If you are interested in some interesting ways to make your acreage pay a few bills and perhaps have a little fun along the way, the free publication, Profitable Farms and Woodlands: A Practical Guide in Agroforestry for Landowners, Farmers and Ranchers is available as a download or in soft-cover  print form from a cooperating service provider.   Written and compiled by Joshua Idassi, a natural resources specialist at North Carolina Agricultural and Technical State University, Cooperative Extension Program, Greensboro, North Carolina; the 85-page work includes the contributions of 12 highly recognized extension professionals from across the United States and was supported and released by the USDA National Agroforestry Center, Lincoln, Nebraska in 2012.

The guide is organized along the general headings of alley cropping, forest farming, riparian buffers strips, silvopasture and windbreaks.   These advantages and challenges of each practice are discussed and what it takes to establish them, but the real value lies in the interesting and varied case studies discussed.  For example, there are real-world articles on blue-grass hay and pecan alley cropping; hardwood logs for a Shitake mushroom farming; wild and cultivated medicinal plants; maple syrup production, bee keeping, or shelter belts for privacy, environmental improvement or profit; and a number of others.

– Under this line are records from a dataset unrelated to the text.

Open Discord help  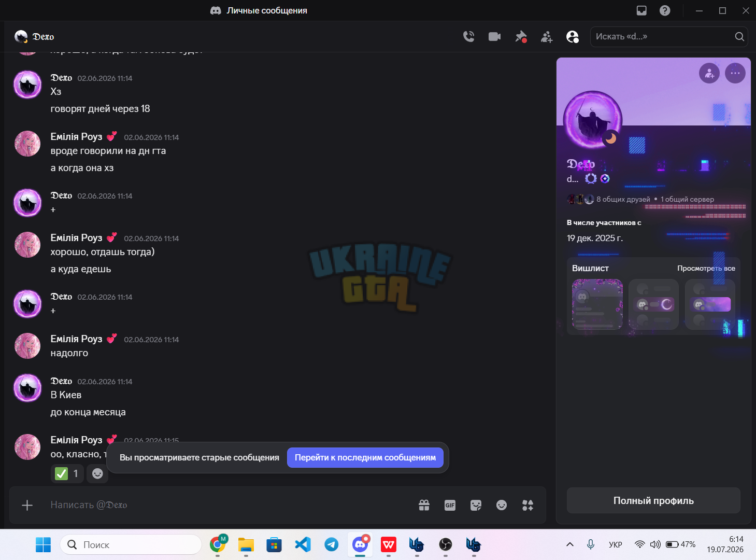tap(665, 10)
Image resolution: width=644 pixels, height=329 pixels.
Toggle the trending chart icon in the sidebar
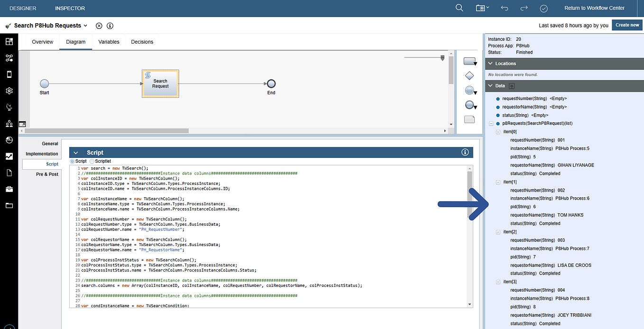pyautogui.click(x=9, y=156)
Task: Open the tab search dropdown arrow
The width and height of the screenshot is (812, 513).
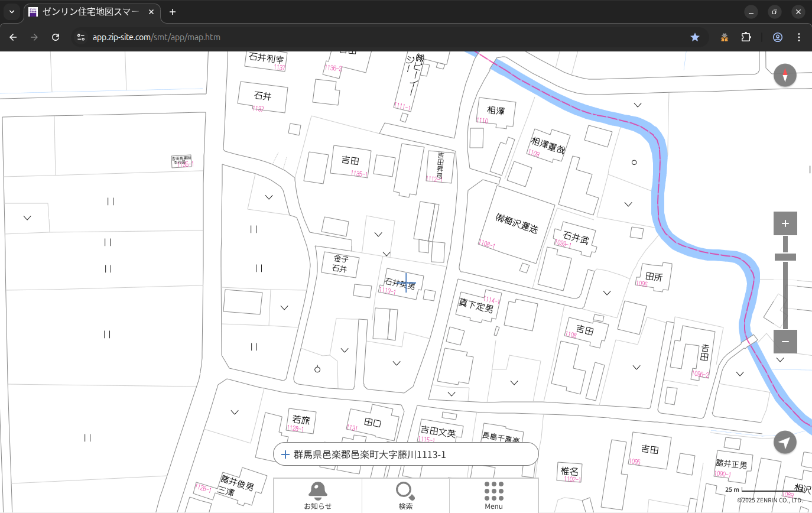Action: point(11,12)
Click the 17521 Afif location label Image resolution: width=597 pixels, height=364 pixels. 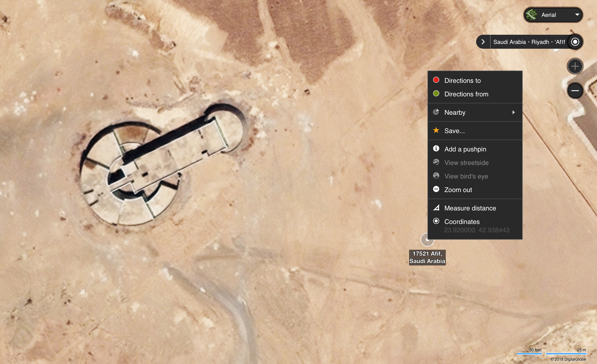point(427,257)
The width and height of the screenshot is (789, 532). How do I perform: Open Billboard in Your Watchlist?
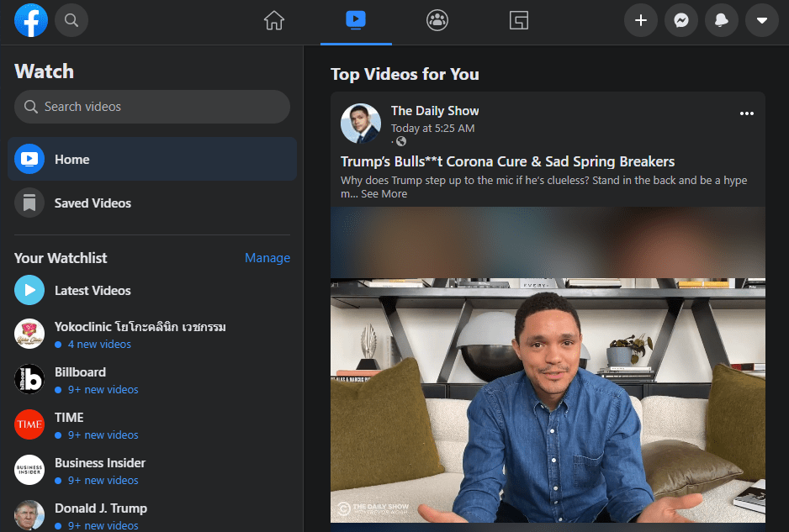pos(80,372)
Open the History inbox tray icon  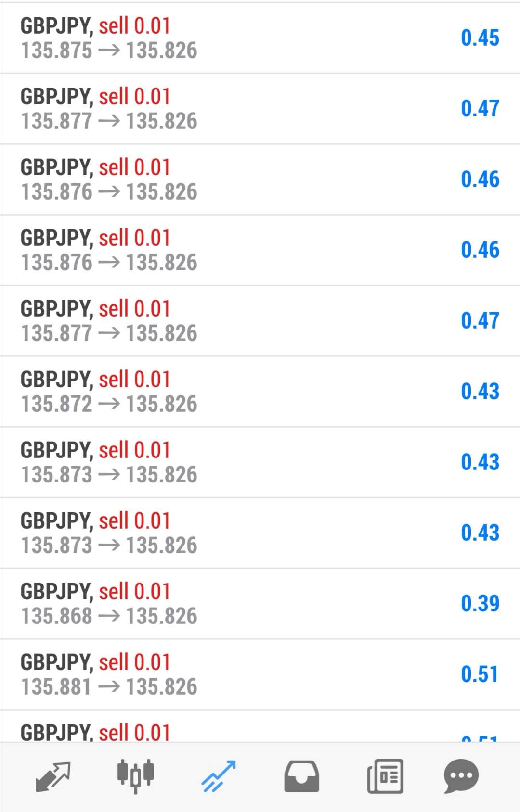(301, 776)
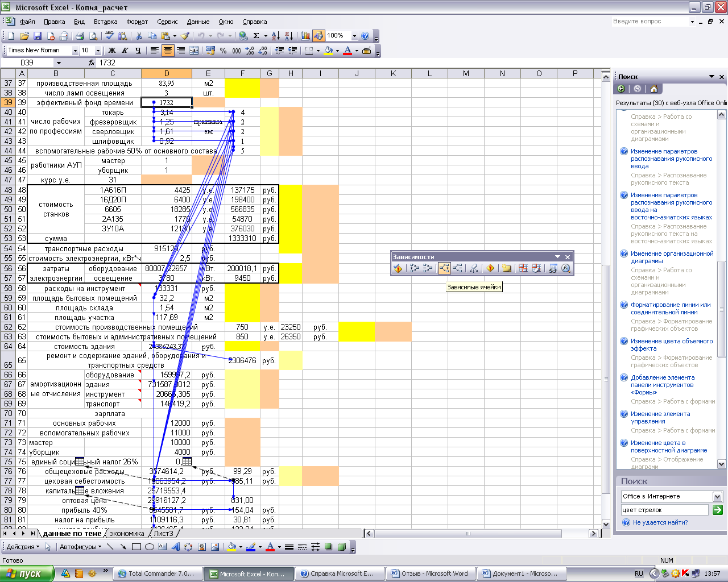Apply the yellow fill color bucket
The height and width of the screenshot is (582, 728).
[x=328, y=51]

An overarching theme of the case studies is, “Start small, then grow, feel free to make mistakes and learn from them.”  If you have a set-back while working the bugs out of your system, it should not be catastrophic.  Most forest-farming and similar permaculture-type management projects are well suited to this type of strategy.  Begin as a hobbyist and as your experience and passion grows; so too will your research into consumer preference, available markets, unique marketing approaches and similar business-development skills.

For further assistance and information, full contact information is provided for the authors, contributors, relevant on-line courses, reference publications and supporting organizations.  These include the USDA National Agroforestry Center, Natural Resources Conservation Service, US Forest Service, in cooperation with specialist extension programs at 1862 and 1890 Land-Grant universities.  These include:  the University of Missouri Agroforestry Center, Florida A&M University, Tennessee State University, North Carolina University Extension, The University of Georgia, Alcorn State University, and Alabama A&M University.  A list comprehensive list of USDA-FSA (Farm Service Agency) and USDA-NRCS (Natural Resources Conservation Service) financial- and technical-assistance programs (CRP, CCRP, CREP, Equip, Whip, CSP) available to landowners is included with links to the program descriptions.